> _ACTION ITEM_:
After reading the data, copy it out in full and exactly.

(Data entries)
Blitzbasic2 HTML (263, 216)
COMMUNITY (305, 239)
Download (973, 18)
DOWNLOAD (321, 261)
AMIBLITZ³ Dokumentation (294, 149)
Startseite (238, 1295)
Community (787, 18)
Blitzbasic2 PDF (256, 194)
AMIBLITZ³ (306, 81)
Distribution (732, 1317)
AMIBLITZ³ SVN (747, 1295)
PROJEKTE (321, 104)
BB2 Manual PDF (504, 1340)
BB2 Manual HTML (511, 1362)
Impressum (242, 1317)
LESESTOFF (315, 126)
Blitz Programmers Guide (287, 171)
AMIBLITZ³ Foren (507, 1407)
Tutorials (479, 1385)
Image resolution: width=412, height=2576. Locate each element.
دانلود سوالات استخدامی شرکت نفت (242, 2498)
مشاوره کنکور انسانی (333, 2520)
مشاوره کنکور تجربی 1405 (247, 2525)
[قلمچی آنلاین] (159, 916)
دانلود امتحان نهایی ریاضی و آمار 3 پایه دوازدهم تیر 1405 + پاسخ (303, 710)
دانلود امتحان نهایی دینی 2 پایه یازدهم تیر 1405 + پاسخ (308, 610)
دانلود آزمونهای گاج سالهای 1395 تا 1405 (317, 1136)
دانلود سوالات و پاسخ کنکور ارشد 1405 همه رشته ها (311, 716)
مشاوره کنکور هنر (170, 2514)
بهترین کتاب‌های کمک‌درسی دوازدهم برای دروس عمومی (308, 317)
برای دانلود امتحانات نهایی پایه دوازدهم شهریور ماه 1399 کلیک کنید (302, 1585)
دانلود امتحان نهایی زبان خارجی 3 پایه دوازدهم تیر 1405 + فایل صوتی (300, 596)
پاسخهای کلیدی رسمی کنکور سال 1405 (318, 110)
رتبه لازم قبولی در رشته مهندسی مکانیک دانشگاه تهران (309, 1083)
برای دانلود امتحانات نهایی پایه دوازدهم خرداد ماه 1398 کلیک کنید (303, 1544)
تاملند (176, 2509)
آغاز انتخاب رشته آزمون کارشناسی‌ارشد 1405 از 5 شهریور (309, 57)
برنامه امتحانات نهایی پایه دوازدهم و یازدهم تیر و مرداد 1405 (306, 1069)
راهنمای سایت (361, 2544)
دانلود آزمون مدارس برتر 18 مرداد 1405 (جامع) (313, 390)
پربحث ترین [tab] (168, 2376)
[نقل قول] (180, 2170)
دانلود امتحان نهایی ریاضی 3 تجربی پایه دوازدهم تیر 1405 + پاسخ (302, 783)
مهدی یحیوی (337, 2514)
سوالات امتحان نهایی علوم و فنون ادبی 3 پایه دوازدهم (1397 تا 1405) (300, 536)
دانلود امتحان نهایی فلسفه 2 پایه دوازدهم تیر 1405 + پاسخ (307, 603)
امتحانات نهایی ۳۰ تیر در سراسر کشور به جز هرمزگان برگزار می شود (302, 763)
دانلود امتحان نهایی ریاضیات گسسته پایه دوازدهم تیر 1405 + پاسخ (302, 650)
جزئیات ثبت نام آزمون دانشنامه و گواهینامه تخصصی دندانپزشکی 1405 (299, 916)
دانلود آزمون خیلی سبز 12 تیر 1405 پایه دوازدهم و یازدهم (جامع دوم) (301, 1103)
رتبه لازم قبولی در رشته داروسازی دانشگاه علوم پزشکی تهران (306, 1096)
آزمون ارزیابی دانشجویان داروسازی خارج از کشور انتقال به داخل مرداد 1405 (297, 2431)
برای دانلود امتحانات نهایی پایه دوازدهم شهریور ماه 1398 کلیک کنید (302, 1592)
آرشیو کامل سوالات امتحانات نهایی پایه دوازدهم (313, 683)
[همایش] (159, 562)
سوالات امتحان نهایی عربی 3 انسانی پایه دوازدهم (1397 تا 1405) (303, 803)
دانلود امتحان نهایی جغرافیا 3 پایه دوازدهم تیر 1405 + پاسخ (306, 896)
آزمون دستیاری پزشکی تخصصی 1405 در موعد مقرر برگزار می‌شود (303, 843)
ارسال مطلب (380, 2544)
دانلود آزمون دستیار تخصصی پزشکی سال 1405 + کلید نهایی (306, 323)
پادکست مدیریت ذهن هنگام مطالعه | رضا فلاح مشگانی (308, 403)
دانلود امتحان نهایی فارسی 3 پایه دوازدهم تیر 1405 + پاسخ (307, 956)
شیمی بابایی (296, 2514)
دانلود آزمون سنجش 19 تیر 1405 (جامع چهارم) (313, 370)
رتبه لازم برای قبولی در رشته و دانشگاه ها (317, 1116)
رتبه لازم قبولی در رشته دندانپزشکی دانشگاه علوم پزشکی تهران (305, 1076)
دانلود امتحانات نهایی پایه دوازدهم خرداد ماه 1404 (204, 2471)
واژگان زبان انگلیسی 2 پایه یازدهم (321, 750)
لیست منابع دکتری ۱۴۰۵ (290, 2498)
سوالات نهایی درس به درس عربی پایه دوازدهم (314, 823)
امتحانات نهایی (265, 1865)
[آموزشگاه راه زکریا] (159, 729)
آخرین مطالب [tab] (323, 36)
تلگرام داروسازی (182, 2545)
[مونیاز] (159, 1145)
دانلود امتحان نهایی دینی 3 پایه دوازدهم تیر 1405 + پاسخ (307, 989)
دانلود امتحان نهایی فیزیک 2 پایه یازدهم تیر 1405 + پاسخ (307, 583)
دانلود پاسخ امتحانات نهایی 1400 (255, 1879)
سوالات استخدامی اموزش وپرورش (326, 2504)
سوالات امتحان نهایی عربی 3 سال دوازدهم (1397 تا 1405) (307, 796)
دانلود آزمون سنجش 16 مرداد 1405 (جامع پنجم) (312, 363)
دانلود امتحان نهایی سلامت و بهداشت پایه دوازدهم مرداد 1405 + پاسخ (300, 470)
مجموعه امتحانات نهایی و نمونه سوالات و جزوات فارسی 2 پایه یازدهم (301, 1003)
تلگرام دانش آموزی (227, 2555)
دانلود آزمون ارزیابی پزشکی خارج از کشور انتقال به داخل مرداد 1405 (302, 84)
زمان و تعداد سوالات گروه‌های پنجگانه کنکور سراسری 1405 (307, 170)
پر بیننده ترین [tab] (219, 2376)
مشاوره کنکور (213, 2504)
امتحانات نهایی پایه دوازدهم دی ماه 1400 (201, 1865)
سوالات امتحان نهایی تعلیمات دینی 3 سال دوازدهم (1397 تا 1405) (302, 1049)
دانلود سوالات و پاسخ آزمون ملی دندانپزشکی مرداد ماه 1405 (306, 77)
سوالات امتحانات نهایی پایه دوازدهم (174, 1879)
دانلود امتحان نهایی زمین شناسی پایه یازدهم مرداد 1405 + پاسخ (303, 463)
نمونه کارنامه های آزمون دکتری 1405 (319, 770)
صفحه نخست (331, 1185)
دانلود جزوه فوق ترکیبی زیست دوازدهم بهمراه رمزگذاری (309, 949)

> _ANSWER SECTION_:
Blitzbasic2 HTML (263, 216)
COMMUNITY (305, 239)
Download (973, 18)
DOWNLOAD (321, 261)
AMIBLITZ³ Dokumentation (294, 149)
Startseite (238, 1295)
Community (787, 18)
Blitzbasic2 PDF (256, 194)
AMIBLITZ³ (306, 81)
Distribution (732, 1317)
AMIBLITZ³ SVN (747, 1295)
PROJEKTE (321, 104)
BB2 Manual PDF (504, 1340)
BB2 Manual HTML (511, 1362)
Impressum (242, 1317)
LESESTOFF (315, 126)
Blitz Programmers Guide (287, 171)
AMIBLITZ³ Foren (507, 1407)
Tutorials (479, 1385)
Image resolution: width=412, height=2576. Locate each element.
دانلود سوالات استخدامی شرکت نفت (242, 2498)
مشاوره کنکور انسانی (333, 2520)
مشاوره کنکور تجربی 1405 (247, 2525)
[قلمچی آنلاین] (159, 916)
دانلود امتحان نهایی ریاضی و آمار 3 پایه دوازدهم تیر 1405 + پاسخ (303, 710)
دانلود امتحان نهایی دینی 2 پایه یازدهم تیر 1405 + پاسخ (308, 610)
دانلود آزمونهای گاج سالهای 1395 تا 1405 (317, 1136)
دانلود سوالات و پاسخ کنکور ارشد 1405 همه رشته ها (311, 716)
مشاوره کنکور هنر (170, 2514)
بهترین کتاب‌های کمک‌درسی دوازدهم برای دروس عمومی (308, 317)
برای دانلود امتحانات نهایی پایه دوازدهم شهریور ماه 1399 کلیک کنید (302, 1585)
دانلود امتحان نهایی زبان خارجی 3 پایه دوازدهم تیر 1405 + فایل صوتی (300, 596)
پاسخهای کلیدی رسمی کنکور سال 1405 (318, 110)
رتبه لازم قبولی در رشته مهندسی مکانیک دانشگاه تهران (309, 1083)
برای دانلود امتحانات نهایی پایه دوازدهم خرداد ماه 1398 کلیک کنید (303, 1544)
تاملند (176, 2509)
آغاز انتخاب رشته آزمون کارشناسی‌ارشد 1405 از 5 شهریور (309, 57)
برنامه امتحانات نهایی پایه دوازدهم و یازدهم تیر و مرداد 1405 (306, 1069)
راهنمای سایت (361, 2544)
دانلود آزمون مدارس برتر 18 مرداد 1405 (جامع) (313, 390)
پربحث ترین [tab] (168, 2376)
[نقل قول] (180, 2170)
دانلود امتحان نهایی ریاضی 3 تجربی پایه دوازدهم تیر 1405 + پاسخ (302, 783)
مهدی یحیوی (337, 2514)
سوالات امتحان نهایی علوم و فنون ادبی 3 پایه دوازدهم (1397 تا 1405) (300, 536)
دانلود امتحان نهایی فلسفه 2 پایه دوازدهم تیر 1405 + پاسخ (307, 603)
امتحانات نهایی ۳۰ تیر در سراسر کشور به جز هرمزگان برگزار می شود (302, 763)
دانلود امتحان نهایی ریاضیات گسسته پایه دوازدهم تیر 1405 + پاسخ (302, 650)
جزئیات ثبت نام آزمون دانشنامه و گواهینامه تخصصی دندانپزشکی 1405 (299, 916)
دانلود آزمون خیلی سبز 12 تیر 1405 پایه دوازدهم و یازدهم (جامع دوم) (301, 1103)
رتبه لازم قبولی در رشته داروسازی دانشگاه علوم پزشکی تهران (306, 1096)
آزمون ارزیابی دانشجویان داروسازی خارج از کشور انتقال به داخل مرداد 1405 (297, 2431)
برای دانلود امتحانات نهایی پایه دوازدهم شهریور ماه 1398 کلیک کنید (302, 1592)
آرشیو کامل سوالات امتحانات نهایی پایه دوازدهم (313, 683)
[همایش] (159, 562)
سوالات امتحان نهایی عربی 3 انسانی پایه دوازدهم (1397 تا 1405) (303, 803)
دانلود امتحان نهایی جغرافیا 3 پایه دوازدهم تیر 1405 + پاسخ (306, 896)
آزمون دستیاری پزشکی تخصصی 1405 در موعد مقرر برگزار می‌شود (303, 843)
ارسال مطلب (380, 2544)
دانلود آزمون دستیار تخصصی پزشکی سال 1405 + کلید نهایی (306, 323)
پادکست مدیریت ذهن هنگام مطالعه | رضا فلاح مشگانی (308, 403)
دانلود امتحان نهایی فارسی 3 پایه دوازدهم تیر 1405 + پاسخ (307, 956)
شیمی بابایی (296, 2514)
دانلود آزمون سنجش 19 تیر 1405 (جامع چهارم) (313, 370)
رتبه لازم برای قبولی در رشته و دانشگاه ها (317, 1116)
رتبه لازم قبولی در رشته دندانپزشکی دانشگاه علوم پزشکی تهران (305, 1076)
دانلود امتحانات نهایی پایه دوازدهم خرداد ماه 1404 (204, 2471)
واژگان زبان انگلیسی 2 پایه یازدهم (321, 750)
لیست منابع دکتری ۱۴۰۵ (290, 2498)
سوالات نهایی درس به درس عربی پایه دوازدهم (314, 823)
امتحانات نهایی (265, 1865)
[آموزشگاه راه زکریا] (159, 729)
آخرین مطالب [tab] (323, 36)
تلگرام داروسازی (182, 2545)
[مونیاز] (159, 1145)
دانلود امتحان نهایی دینی 3 پایه دوازدهم تیر 1405 + پاسخ (307, 989)
دانلود امتحان نهایی فیزیک 2 پایه یازدهم تیر 1405 + پاسخ (307, 583)
دانلود پاسخ امتحانات نهایی 1400 (255, 1879)
سوالات استخدامی اموزش وپرورش (326, 2504)
سوالات امتحان نهایی عربی 3 سال دوازدهم (1397 تا 1405) (307, 796)
دانلود آزمون سنجش 16 مرداد 1405 (جامع پنجم) (312, 363)
دانلود امتحان نهایی سلامت و بهداشت پایه دوازدهم مرداد 1405 + پاسخ (300, 470)
مجموعه امتحانات نهایی و نمونه سوالات و جزوات فارسی 2 پایه یازدهم (301, 1003)
تلگرام دانش آموزی (227, 2555)
دانلود آزمون ارزیابی پزشکی خارج از کشور انتقال به داخل مرداد 1405 (302, 84)
زمان و تعداد سوالات گروه‌های پنجگانه کنکور سراسری 1405 (307, 170)
پر بیننده ترین [tab] (219, 2376)
مشاوره کنکور (213, 2504)
امتحانات نهایی پایه دوازدهم دی ماه 1400 (201, 1865)
سوالات امتحان نهایی تعلیمات دینی 3 سال دوازدهم (1397 تا 1405) (302, 1049)
دانلود سوالات و پاسخ آزمون ملی دندانپزشکی مرداد ماه 1405 (306, 77)
سوالات امتحانات نهایی پایه دوازدهم (174, 1879)
دانلود امتحان نهایی زمین شناسی پایه یازدهم مرداد 1405 + پاسخ (303, 463)
نمونه کارنامه های آزمون دکتری 1405 (319, 770)
صفحه نخست (331, 1185)
دانلود جزوه فوق ترکیبی زیست دوازدهم بهمراه رمزگذاری (309, 949)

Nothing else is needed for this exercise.